In Brief

Fascinating Figures from the Metropolitan Museum’s Collection Data

An insightful report by FiveThirtyEight crunches the numbers on the Met’s permanent collection holdings.

“Seated Woman Holding a Tablet,” possibly by Jean Antoine de Maroulles, after Abraham Bosse, the Metropolitan Museum of Art (image courtesy the Metropolitan Museum of Art, licensed under CC0 1.0, illustration by the author for Hyperallergic)

Which three countries are best represented in the Metropolitan Museum of Art’s permanent collection? If you guessed, say, the United States, Greece, and Egypt, you’ve done pretty well — it’s actually Egypt, the US, and Iran, in that order — but you probably couldn’t guess the fourth most prevalent national source of works at the museum, which is Peru (Greece doesn’t even make the top 10).

The top ten countries represented in the Metropolitan Museum's permanent collection (image, “Man Holding a Scroll” by Giovanni Benedetto Castiglione, courtesy the Metropolitan Museum of Art, licensed under CC0 1.0; illustration by the author for Hyperallergic)
The top ten countries represented in the Metropolitan Museum’s permanent collection (image, “Man Holding a Scroll” by Giovanni Benedetto Castiglione, courtesy the Metropolitan Museum of Art, licensed under CC0 1.0; illustration by the author for Hyperallergic)

What types of objects do you think make up the bulk of the Met’s collection? No surprises here, as prints, photographs, drawings, and books are, respectively, the most well represented media among the 446,123 artifacts in the museum’s most recently uploaded inventory spreadsheet, “MetObjects.” But those are all relatively young media; the museum’s holdings predating the current era consist overwhelmingly of vases, glass, and ceramic.

These and other insights have been plotted, graphed, and analyzed by Oliver Roeder at FiveThirtyEight, whose data-driven analysis of the Met’s collection is completely fascinating. He shows not only how the collection breaks down by medium, region of origin, and era of creation, but also how information like the time at which objects were acquired gives a sense of the museum’s evolving collecting practices.

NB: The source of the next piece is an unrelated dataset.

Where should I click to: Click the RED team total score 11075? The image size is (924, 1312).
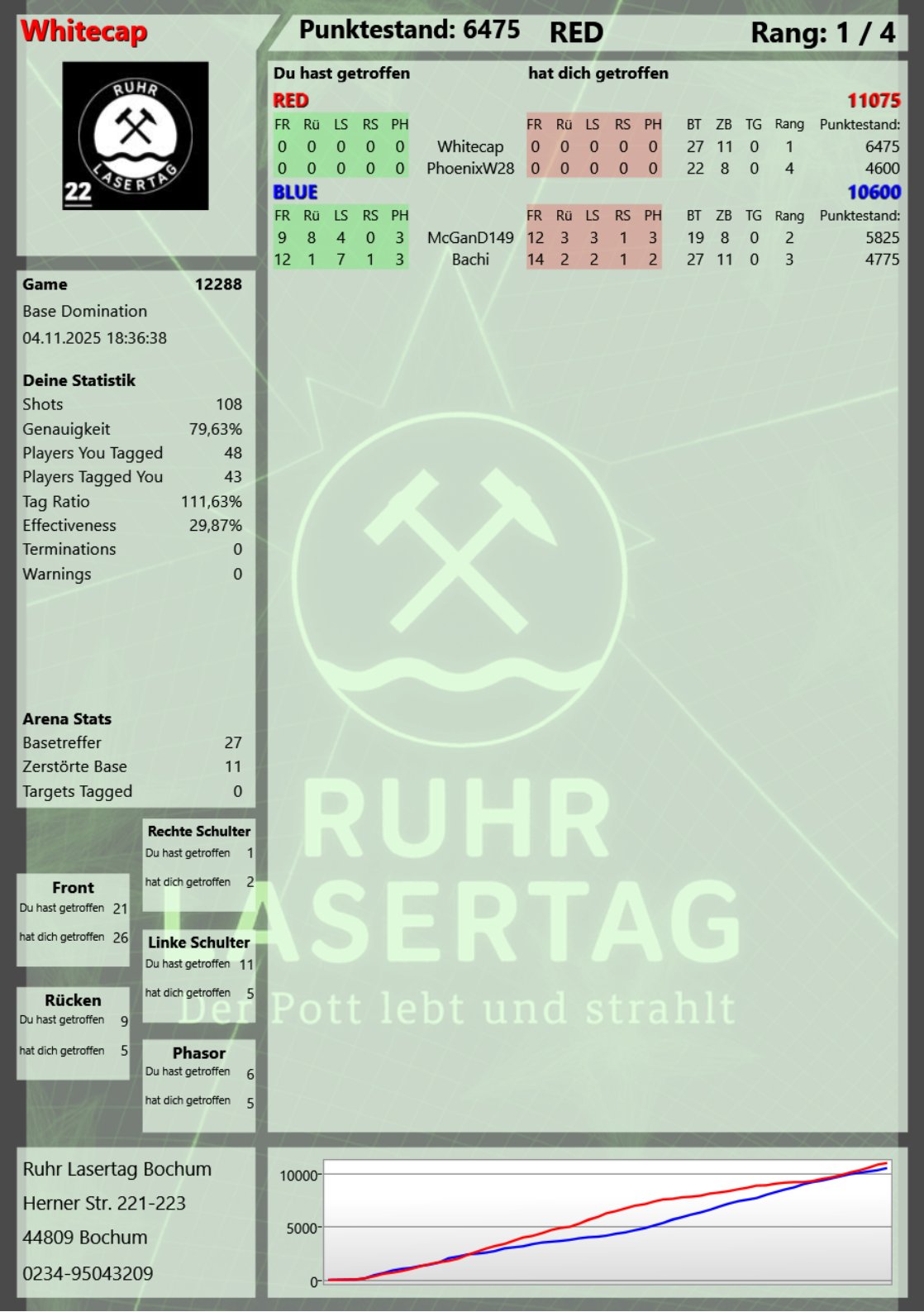click(873, 101)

For instance, the vastness of its Egyptian collection is partly explained by a deal the Met struck in the early 20th century with Egypt’s government to split the findings from digs with the Egyptian Museum in Cairo. A similar agreement with Iran explains the spike in acquisitions of artifacts from that country around 1940, when the Met helped excavate the ancient city of Nishapur. Exactly how the Met’s current collecting practices — like recent attempts to bulk up its holdings of modern, folk, and Native American art — will shift the data in the future is anyone’s guess. But it will take a lot of Rauschenbergs to outnumber all those Egyptian scarabs.